第483章 金凝被算計
第483章金凝被算計
“是啊,他,他這人很霸道,又很強勢,什麽都要管。”
“他管你什麽了,讓你這麽生氣?”
“他,他管我吃東西,穿衣服,還,還管我穿裙子,說什麽膝蓋以上的不準穿,真是,他以為他是誰啊,管天管地管病人還管我穿什麽裙子,你說他是不是有病,以前我媽和我爸都不這麽管我的,他,他算哪根蔥呢。”

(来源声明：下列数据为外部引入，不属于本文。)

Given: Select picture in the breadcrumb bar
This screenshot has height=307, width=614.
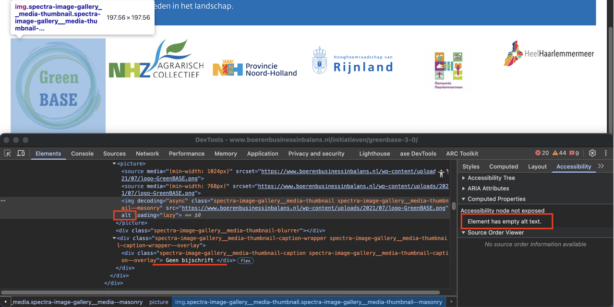Looking at the screenshot, I should [x=158, y=302].
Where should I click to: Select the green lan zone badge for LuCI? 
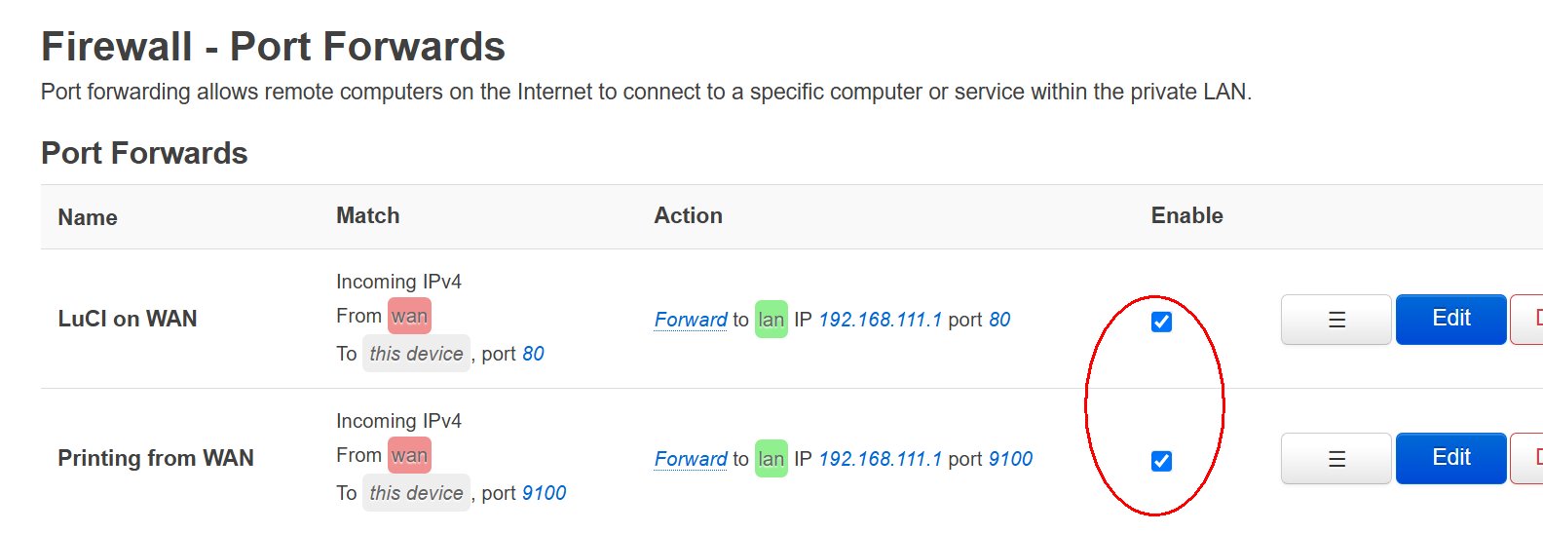pyautogui.click(x=772, y=320)
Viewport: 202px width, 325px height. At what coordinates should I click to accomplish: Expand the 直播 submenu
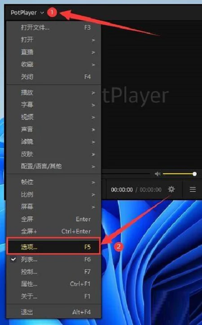(x=54, y=52)
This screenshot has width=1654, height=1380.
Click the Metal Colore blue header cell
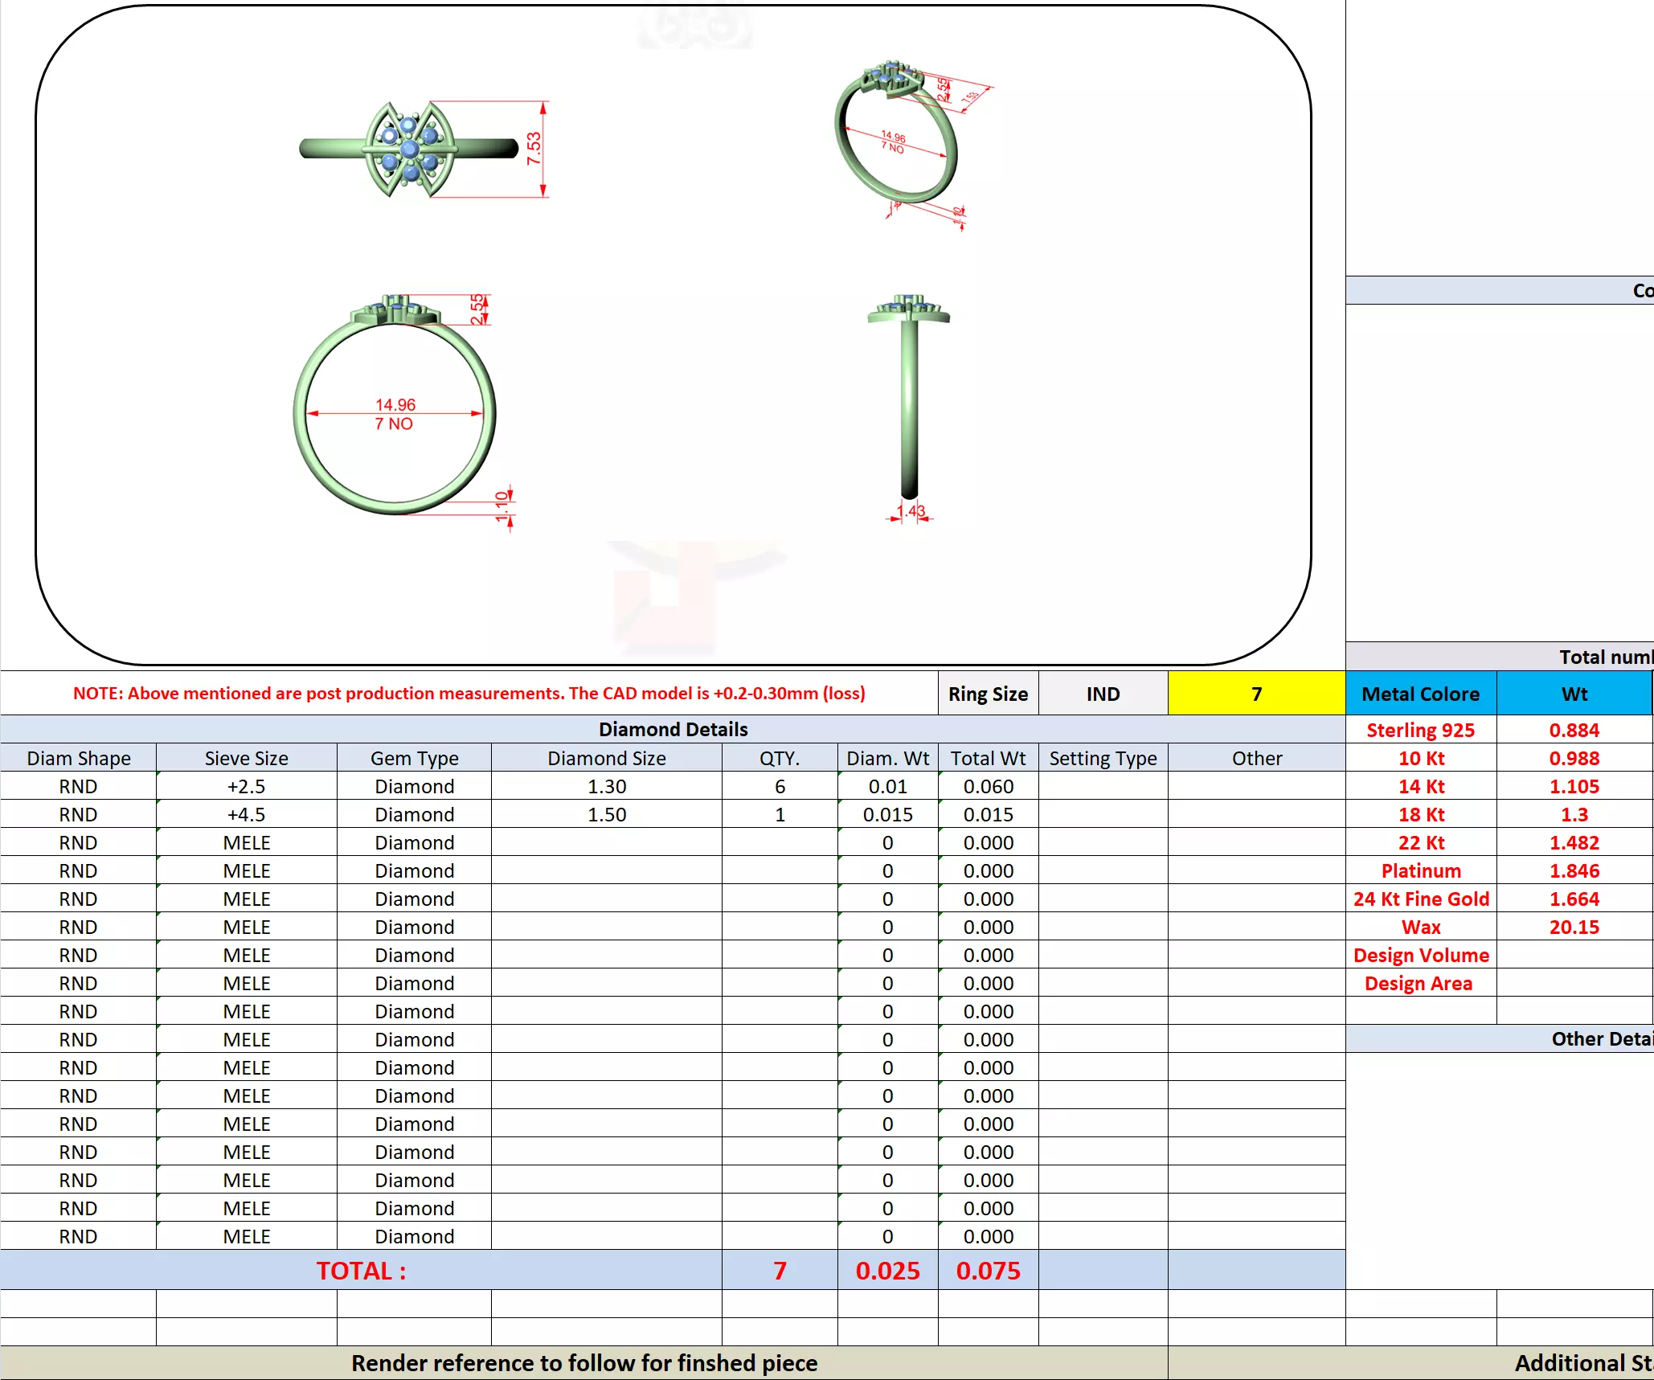[1420, 694]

金凝有些微醉,數落起郝承軒來更是一套一套,但是夢曉曉還是聽出來了,她喋喋不休的數落聲,委屈中又帶了幾分甜蜜,幾分沾沾自喜。
是故意在她麵前炫耀?
夢曉曉捏緊手指,陰狠的眸光更是直往金凝有些醉了的小臉看去,她在想,如果她當真被別的男人睡了,郝承軒還會要她嗎,她又還能用她這副無害模樣勾引到他嗎?
“就是啊,聽你這麽一說,我也覺得他確實管得太寬了,又不是你男朋友,他憑什麽管你穿什麽裙子。”

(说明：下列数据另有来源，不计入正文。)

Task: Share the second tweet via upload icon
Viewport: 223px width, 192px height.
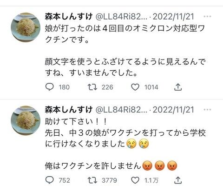Action: (x=178, y=180)
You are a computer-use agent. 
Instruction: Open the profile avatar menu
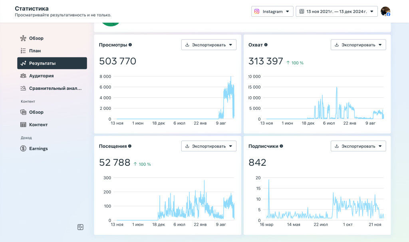pyautogui.click(x=385, y=12)
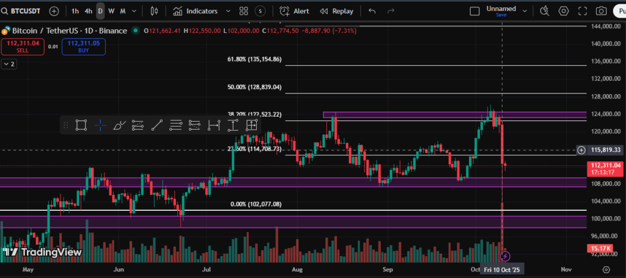Open quick search magnifier with lightning icon
Viewport: 626px width, 278px height.
pos(545,11)
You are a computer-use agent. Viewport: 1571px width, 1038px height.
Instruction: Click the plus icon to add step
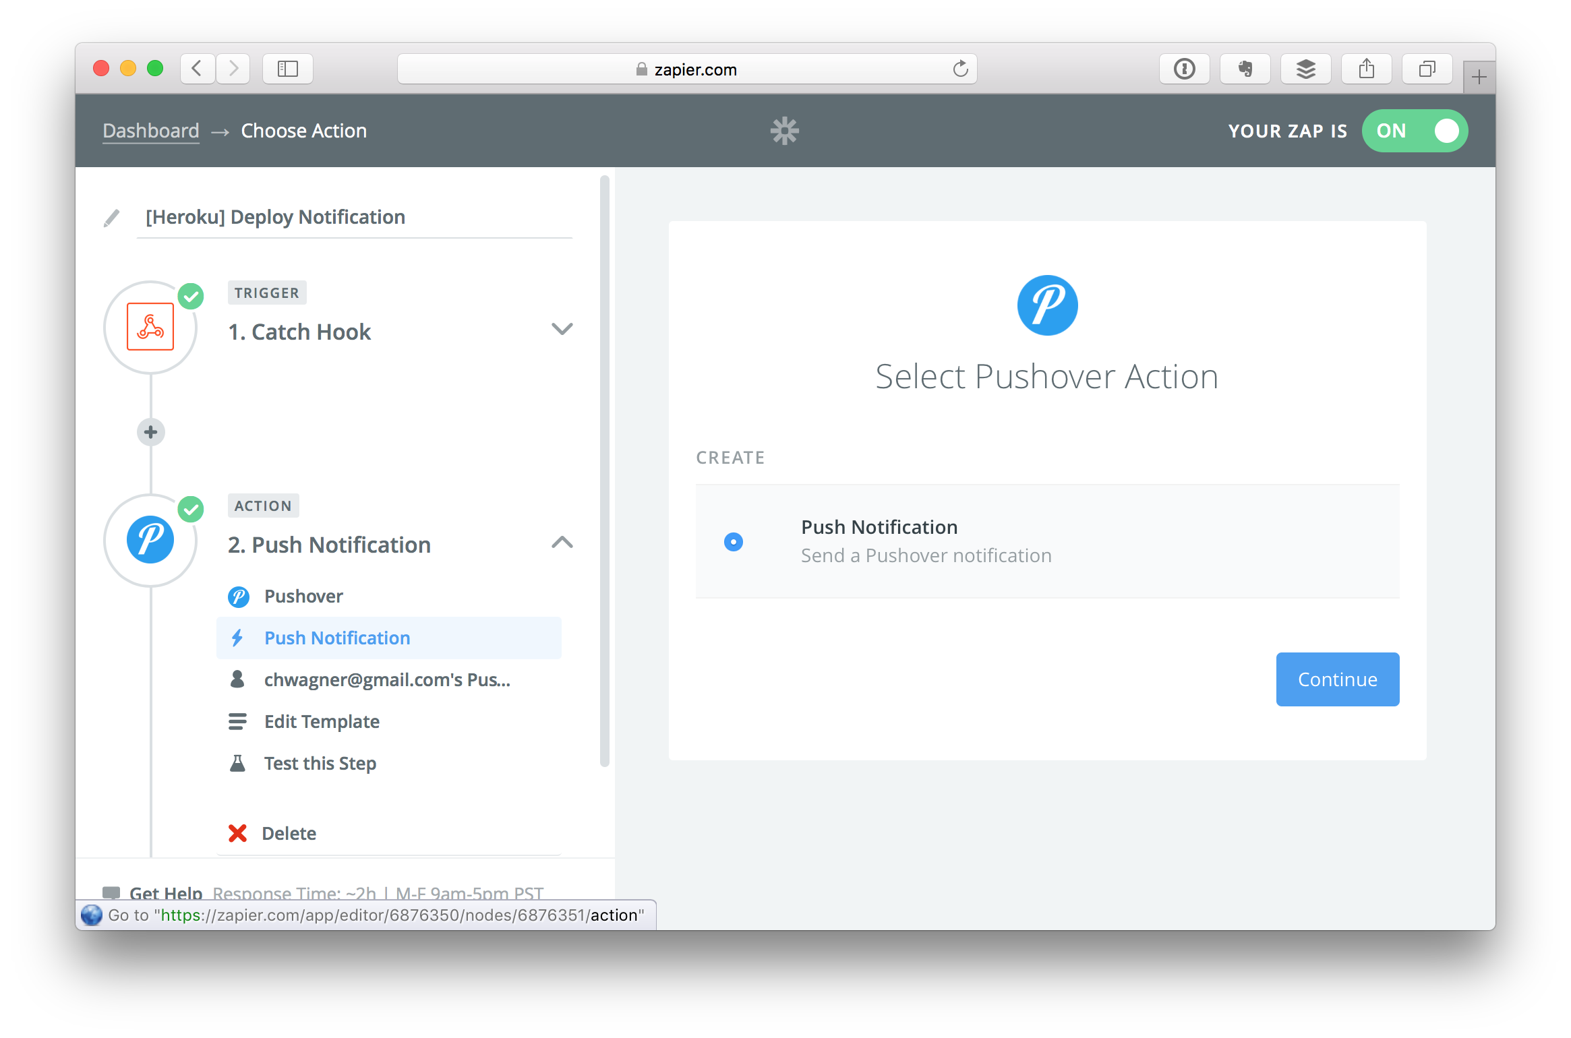point(150,432)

“可不是,所以說他很討厭的,就是一混蛋,我……我都討厭死他了。”
金凝雙頰紅撲撲的,氣息也有些微喘,本來她的酒量就不如夢曉曉好,這不,一瓶下來,她頭更暈了,隻是暈就暈吧,怎麽身上還有些熱?
“不,不行了,曉曉,我得去下洗手間。”
“怎麽了金凝,你臉好紅,真醉了呀?什麽嘛,讓你來陪我,現在倒好,你比我還醉,真是掃我興。”
金凝自然把夢曉曉抱怨的聲音聽了進去,她撅了撅嘴,“對,對不起啊,你都知道我酒量不行的,我,我基本喝點就醉。”
“好吧好吧,放過你了,快去快回。”
“嗯。”
金凝俏臉點點頭,然後暈暈呼呼便往洗手間方向摸了過去。
夢曉曉看著她踉蹌的背影冷冷一笑,而此時,不遠處一名男子看著金凝走遠的身影,也悄悄跟了上去。
金凝順著走廊左拐右走的總算是找到了洗手間位置。
吱呀,隔門被推開,裏麵剛剛方便完的男人褲子都還沒穿上就被嚇了一跳。
該死,他高大的身子背對著隔門低低咒罵一聲,然後趕緊拉上褲頭扣緊皮帶。
“好,好難受,又熱又難受……誒,怎麽還有人啊?”
金凝這會頭昏得厲害,完全忘記了此時自己腳下站的是男廁,這不小嘴還喋喋不休說著。
郝承軒本來還想回頭給這開他門人一記拳頭的,誰知,聽到這聲軟糯糯的女聲,他身子瞬間僵硬了一下。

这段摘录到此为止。